El festival de cortometrajes Corto Rodado llega a su 18ª edición con una apuesta clara: consolidarse como el principal puente audiovisual entre la Patagonia argentina y chilena. La convocatoria, que permanecerá abierta hasta el 12 de julio, busca sumar nuevas voces de ambos lados de la cordillera e incorporar piezas que utilicen inteligencia artificial como parte de su proceso creativo.
Desde sus inicios en Santa Cruz, el festival fue creciendo hasta convertirse en un espacio de referencia para realizadores que trabajan en condiciones de producción muy distintas a las de Buenos Aires o Santiago. Filmar en la Patagonia implica lidiar con distancias enormes, presupuestos acotados y climas extremos, pero también acceder a paisajes y narrativas que no existen en ningún otro lugar del mundo.
Este año, la organización puso especial énfasis en ampliar el alcance regional. El corredor Argentina-Chile no es solo una categoría del festival: es una declaración de principios. En una región donde la cordillera separa administrativamente territorios que comparten historia, cultura y desafíos, iniciativas como Corto Rodado funcionan como recordatorio de que la frontera es más porosa de lo que los mapas sugieren.

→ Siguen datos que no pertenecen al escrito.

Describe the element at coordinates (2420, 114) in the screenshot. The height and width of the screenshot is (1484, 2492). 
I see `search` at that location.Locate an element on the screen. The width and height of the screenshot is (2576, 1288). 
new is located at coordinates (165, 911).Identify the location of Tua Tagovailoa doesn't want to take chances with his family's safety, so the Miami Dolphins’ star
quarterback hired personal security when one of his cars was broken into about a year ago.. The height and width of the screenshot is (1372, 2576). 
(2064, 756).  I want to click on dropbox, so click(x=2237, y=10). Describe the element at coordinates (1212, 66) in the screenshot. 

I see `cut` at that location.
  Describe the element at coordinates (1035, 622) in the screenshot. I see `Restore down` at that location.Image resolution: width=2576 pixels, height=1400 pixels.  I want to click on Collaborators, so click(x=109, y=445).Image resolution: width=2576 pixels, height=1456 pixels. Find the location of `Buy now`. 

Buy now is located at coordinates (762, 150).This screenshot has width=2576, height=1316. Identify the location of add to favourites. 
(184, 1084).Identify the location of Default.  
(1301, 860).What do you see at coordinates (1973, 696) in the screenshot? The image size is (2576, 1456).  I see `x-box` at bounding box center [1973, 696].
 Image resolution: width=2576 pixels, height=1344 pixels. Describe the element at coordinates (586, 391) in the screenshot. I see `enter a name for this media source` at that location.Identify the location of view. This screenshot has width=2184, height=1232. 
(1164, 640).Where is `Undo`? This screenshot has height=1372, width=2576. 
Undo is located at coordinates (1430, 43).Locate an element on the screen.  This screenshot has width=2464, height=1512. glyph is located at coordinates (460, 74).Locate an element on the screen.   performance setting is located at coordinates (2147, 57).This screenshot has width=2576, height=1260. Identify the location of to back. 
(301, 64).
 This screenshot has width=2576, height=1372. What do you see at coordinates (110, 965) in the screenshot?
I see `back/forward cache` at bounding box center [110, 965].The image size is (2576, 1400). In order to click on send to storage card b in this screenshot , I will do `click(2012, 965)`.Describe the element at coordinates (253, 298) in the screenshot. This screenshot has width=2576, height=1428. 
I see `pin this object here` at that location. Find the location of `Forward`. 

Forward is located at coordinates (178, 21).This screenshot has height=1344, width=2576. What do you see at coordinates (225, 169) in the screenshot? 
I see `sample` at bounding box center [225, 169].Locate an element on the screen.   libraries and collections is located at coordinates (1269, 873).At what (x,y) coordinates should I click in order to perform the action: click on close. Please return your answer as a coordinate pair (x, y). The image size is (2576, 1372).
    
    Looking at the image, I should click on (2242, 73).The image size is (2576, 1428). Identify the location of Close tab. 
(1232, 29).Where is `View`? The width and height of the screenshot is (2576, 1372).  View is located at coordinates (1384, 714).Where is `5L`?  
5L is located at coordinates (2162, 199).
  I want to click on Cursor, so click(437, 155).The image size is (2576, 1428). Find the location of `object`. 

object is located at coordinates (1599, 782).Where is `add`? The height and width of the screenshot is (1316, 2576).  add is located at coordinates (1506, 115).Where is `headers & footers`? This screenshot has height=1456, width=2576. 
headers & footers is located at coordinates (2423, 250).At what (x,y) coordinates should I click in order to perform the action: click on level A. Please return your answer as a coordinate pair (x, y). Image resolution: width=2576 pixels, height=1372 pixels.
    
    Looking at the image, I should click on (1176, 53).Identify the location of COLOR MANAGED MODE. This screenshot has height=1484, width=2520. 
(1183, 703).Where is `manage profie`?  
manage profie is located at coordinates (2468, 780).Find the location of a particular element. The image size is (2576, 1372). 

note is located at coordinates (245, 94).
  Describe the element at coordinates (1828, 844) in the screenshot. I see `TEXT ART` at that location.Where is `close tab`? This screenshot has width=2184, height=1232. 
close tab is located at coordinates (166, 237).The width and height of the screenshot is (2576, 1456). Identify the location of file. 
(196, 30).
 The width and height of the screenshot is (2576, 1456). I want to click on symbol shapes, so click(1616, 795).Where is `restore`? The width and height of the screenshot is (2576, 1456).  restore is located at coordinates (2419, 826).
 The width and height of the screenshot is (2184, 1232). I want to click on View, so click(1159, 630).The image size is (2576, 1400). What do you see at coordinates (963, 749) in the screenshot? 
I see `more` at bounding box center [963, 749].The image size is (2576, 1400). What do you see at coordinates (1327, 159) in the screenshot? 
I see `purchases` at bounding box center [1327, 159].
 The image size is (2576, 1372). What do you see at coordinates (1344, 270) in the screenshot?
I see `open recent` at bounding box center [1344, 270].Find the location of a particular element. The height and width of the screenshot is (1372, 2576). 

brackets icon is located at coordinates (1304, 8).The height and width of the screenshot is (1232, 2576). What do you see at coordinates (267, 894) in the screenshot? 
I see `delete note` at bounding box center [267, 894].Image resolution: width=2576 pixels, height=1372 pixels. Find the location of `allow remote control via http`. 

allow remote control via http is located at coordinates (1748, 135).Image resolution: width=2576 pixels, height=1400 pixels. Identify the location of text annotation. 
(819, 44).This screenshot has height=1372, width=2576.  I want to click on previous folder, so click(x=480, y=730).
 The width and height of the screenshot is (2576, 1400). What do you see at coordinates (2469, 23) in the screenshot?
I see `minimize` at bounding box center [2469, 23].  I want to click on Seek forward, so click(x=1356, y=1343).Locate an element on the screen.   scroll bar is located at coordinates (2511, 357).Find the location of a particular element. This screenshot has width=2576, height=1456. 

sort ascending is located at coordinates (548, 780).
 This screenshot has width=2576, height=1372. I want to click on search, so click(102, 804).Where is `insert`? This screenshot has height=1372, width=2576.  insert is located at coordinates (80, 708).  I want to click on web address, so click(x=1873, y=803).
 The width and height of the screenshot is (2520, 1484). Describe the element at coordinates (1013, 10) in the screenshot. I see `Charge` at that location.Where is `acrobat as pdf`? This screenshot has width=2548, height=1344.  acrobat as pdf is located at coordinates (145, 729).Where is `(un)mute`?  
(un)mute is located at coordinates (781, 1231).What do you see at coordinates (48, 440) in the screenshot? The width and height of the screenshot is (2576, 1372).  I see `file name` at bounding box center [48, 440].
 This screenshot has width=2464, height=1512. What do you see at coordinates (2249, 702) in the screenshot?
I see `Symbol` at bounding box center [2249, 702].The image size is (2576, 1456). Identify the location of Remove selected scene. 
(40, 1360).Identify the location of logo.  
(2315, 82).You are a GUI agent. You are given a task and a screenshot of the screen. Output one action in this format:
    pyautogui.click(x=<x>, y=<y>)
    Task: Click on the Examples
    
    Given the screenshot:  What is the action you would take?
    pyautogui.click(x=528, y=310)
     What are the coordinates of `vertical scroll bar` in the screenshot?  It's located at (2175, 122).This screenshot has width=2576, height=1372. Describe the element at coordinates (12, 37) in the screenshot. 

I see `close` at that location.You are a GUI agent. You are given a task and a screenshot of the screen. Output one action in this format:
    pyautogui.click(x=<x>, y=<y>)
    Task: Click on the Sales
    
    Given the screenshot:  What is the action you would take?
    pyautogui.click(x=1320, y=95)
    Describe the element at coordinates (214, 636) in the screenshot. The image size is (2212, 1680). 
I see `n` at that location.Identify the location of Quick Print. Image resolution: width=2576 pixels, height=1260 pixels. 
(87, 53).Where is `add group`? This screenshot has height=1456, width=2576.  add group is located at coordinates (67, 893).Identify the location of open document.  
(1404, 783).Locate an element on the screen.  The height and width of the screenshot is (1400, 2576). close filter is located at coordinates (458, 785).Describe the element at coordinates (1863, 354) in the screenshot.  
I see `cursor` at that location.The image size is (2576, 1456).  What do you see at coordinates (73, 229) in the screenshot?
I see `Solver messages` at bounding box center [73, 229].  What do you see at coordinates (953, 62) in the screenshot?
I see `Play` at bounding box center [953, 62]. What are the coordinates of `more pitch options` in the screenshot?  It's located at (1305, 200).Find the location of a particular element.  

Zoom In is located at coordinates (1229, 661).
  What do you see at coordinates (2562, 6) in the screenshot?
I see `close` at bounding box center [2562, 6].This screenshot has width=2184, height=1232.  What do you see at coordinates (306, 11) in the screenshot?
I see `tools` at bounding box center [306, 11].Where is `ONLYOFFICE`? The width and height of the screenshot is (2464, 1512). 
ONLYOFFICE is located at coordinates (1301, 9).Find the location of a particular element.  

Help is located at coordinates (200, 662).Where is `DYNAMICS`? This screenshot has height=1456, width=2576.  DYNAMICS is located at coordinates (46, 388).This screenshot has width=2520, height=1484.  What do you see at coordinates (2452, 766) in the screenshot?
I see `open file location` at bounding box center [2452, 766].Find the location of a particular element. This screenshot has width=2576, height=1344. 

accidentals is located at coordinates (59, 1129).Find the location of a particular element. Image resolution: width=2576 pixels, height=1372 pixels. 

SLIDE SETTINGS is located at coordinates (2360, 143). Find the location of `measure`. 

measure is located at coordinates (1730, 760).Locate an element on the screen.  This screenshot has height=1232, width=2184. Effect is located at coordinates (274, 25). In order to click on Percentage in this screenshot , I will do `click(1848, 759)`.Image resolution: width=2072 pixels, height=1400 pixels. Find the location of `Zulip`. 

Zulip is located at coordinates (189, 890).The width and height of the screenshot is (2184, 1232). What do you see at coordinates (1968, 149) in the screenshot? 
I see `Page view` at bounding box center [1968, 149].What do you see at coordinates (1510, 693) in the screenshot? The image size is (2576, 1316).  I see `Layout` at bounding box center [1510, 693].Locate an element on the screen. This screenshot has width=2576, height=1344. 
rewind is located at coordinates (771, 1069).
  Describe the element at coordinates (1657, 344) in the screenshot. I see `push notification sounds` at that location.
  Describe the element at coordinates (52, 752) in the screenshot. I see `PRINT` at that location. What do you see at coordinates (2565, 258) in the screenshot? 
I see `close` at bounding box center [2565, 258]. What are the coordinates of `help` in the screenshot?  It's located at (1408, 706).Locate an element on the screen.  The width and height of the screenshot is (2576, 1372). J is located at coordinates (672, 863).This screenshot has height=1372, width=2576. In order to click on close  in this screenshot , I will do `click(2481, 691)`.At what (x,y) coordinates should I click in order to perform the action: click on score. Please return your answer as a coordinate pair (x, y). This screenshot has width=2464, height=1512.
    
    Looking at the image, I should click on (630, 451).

La inclusión de la inteligencia artificial como eje temático refleja una tendencia global que en la Patagonia adquiere un matiz propio. Para realizadores que trabajan con equipos reducidos y lejos de los grandes centros de posproducción, las herramientas de IA pueden democratizar el acceso a recursos técnicos que antes estaban fuera de alcance.
Corto Rodado también cumple una función vital de archivo cultural. A lo largo de sus 18 ediciones, ha documentado transformaciones sociales, ambientales y económicas de la región a través de la mirada de sus propios habitantes. No es cine sobre la Patagonia hecho desde afuera: es cine patagónico hecho desde adentro.
La convocatoria está abierta a cortometrajes de ficción, documental, animación y experimental. Los interesados pueden inscribirse hasta mediados de julio a través de las plataformas oficiales del festival. Para GLOBALpatagonia, este tipo de iniciativas son fundamentales: demuestran que la producción cultural del sur no espera permisos del centro para existir y crecer.